> ACTION ITEM
Copy the lines below, please, starting with the one that contains "How do I perform: Place" and ending with the last. Pictures stay out.

[SOURCE INFORMATION — start]

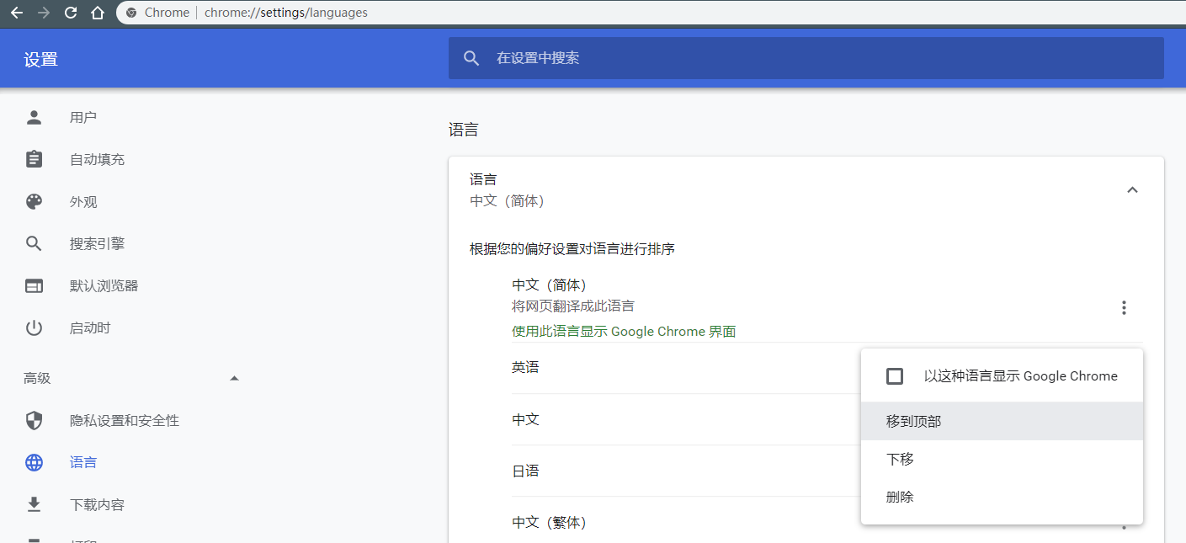Select the 语言 globe icon
This screenshot has height=543, width=1186.
(34, 462)
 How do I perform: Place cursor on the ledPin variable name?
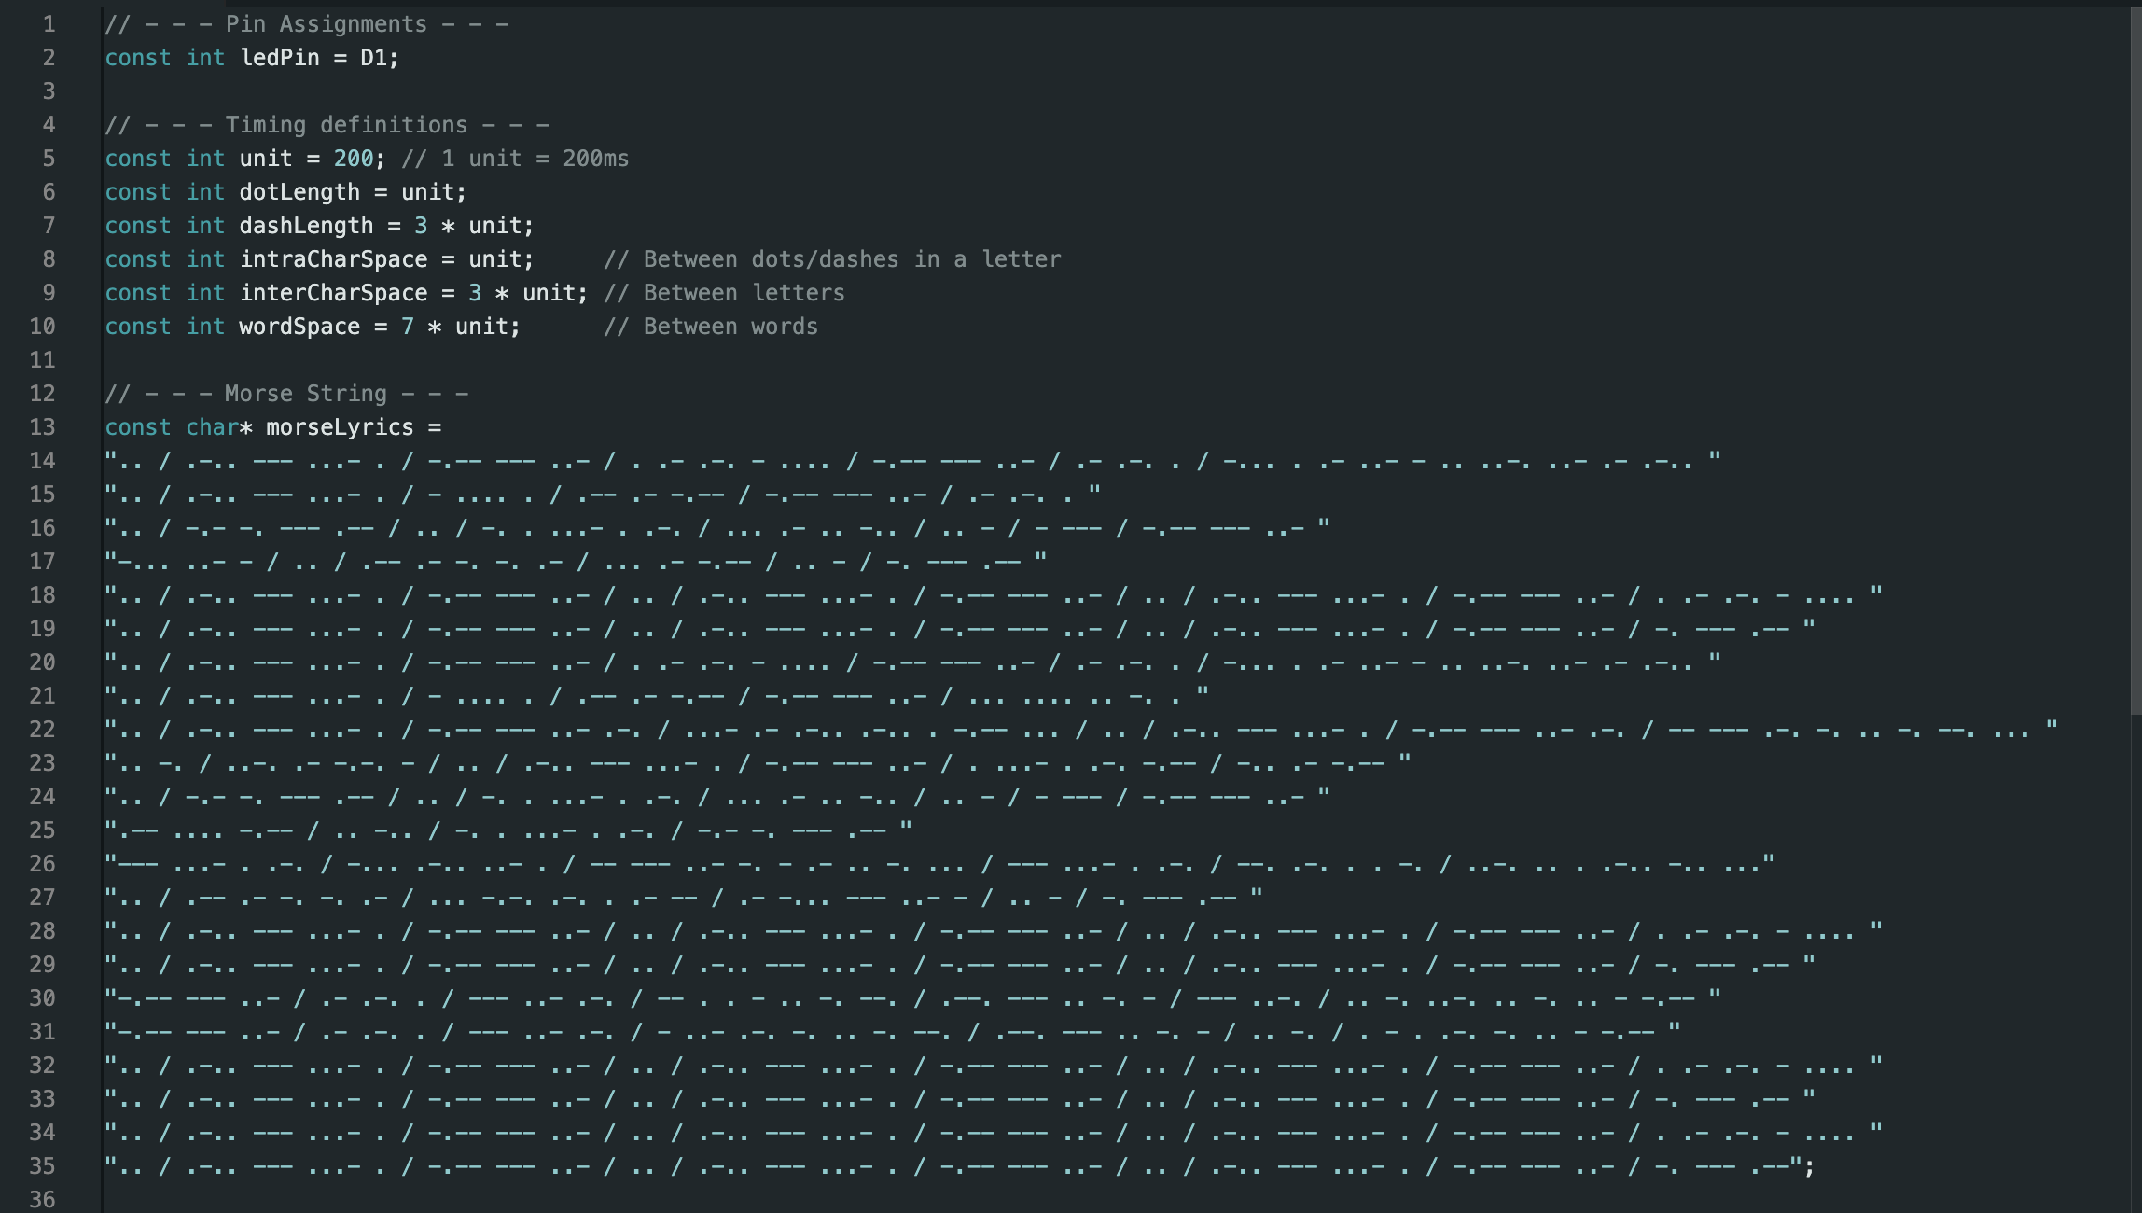click(279, 58)
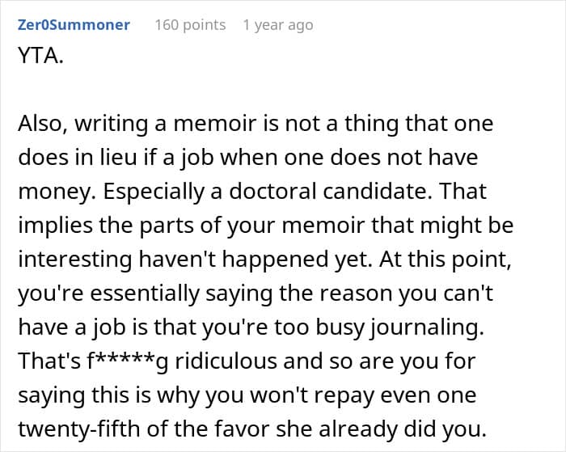Click the 'YTA.' verdict text
This screenshot has height=452, width=566.
(x=40, y=56)
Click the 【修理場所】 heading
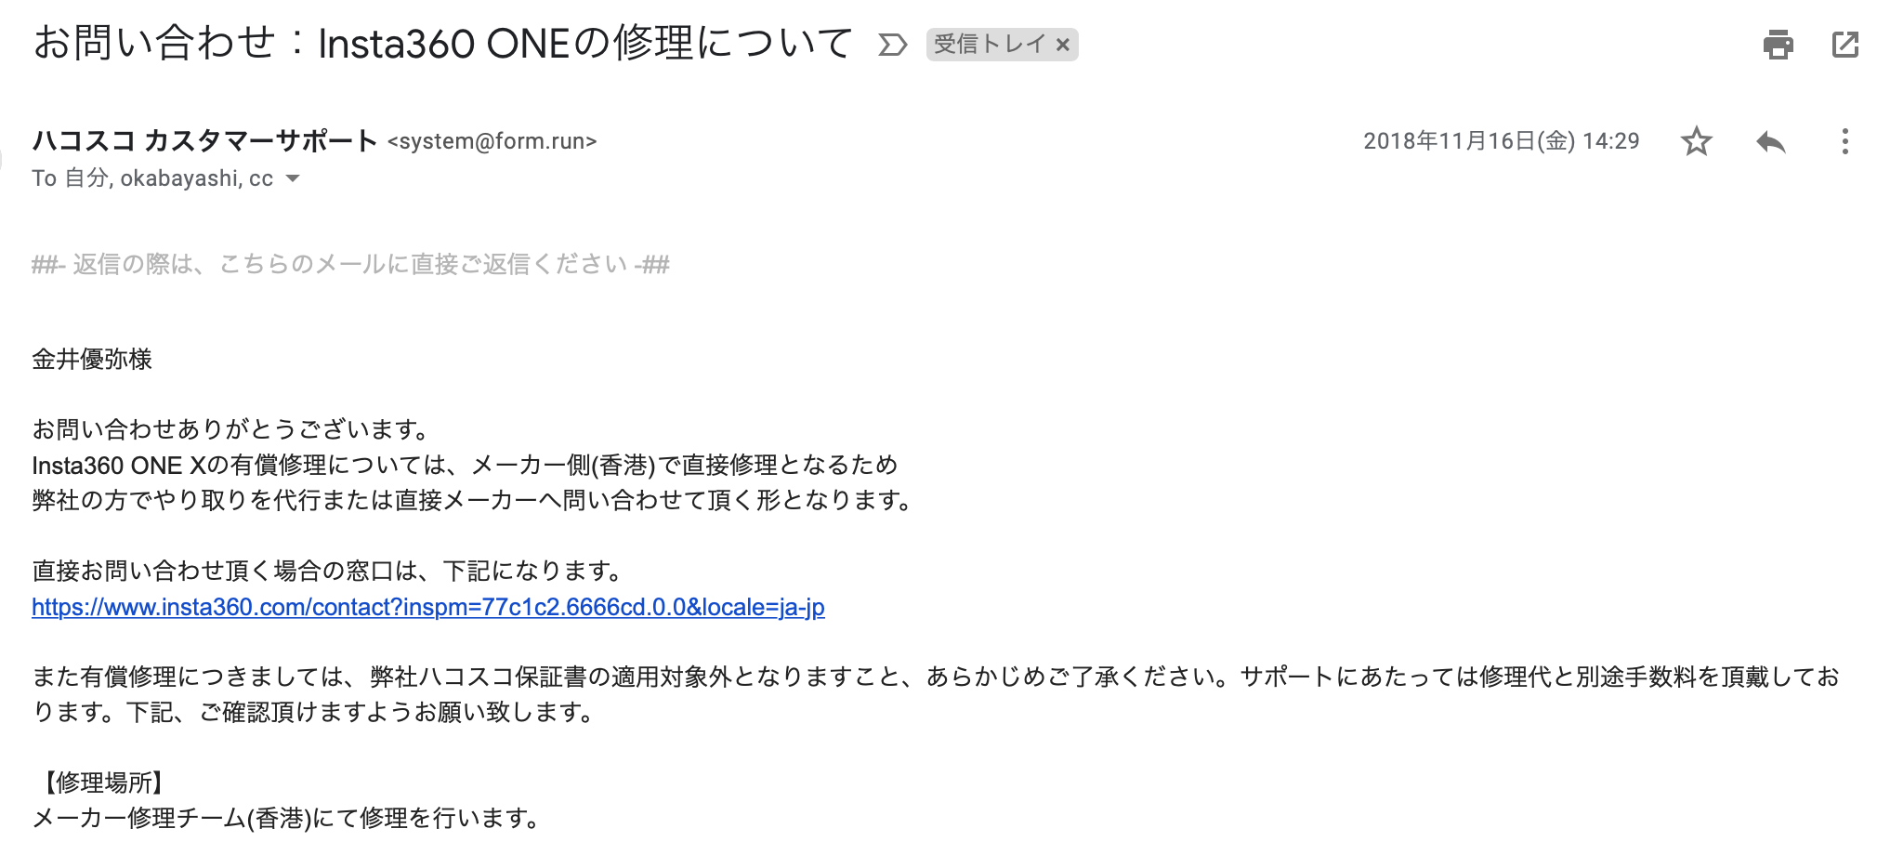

[SOURCE INFORMATION — finish]

> ANSWER TO THE PROBLEM
 How do I perform: Place cursor on the ledPin variable name?
click(279, 58)
Click the 'YTA.' verdict text
This screenshot has height=452, width=566.
(x=40, y=56)
Click the 【修理場所】 heading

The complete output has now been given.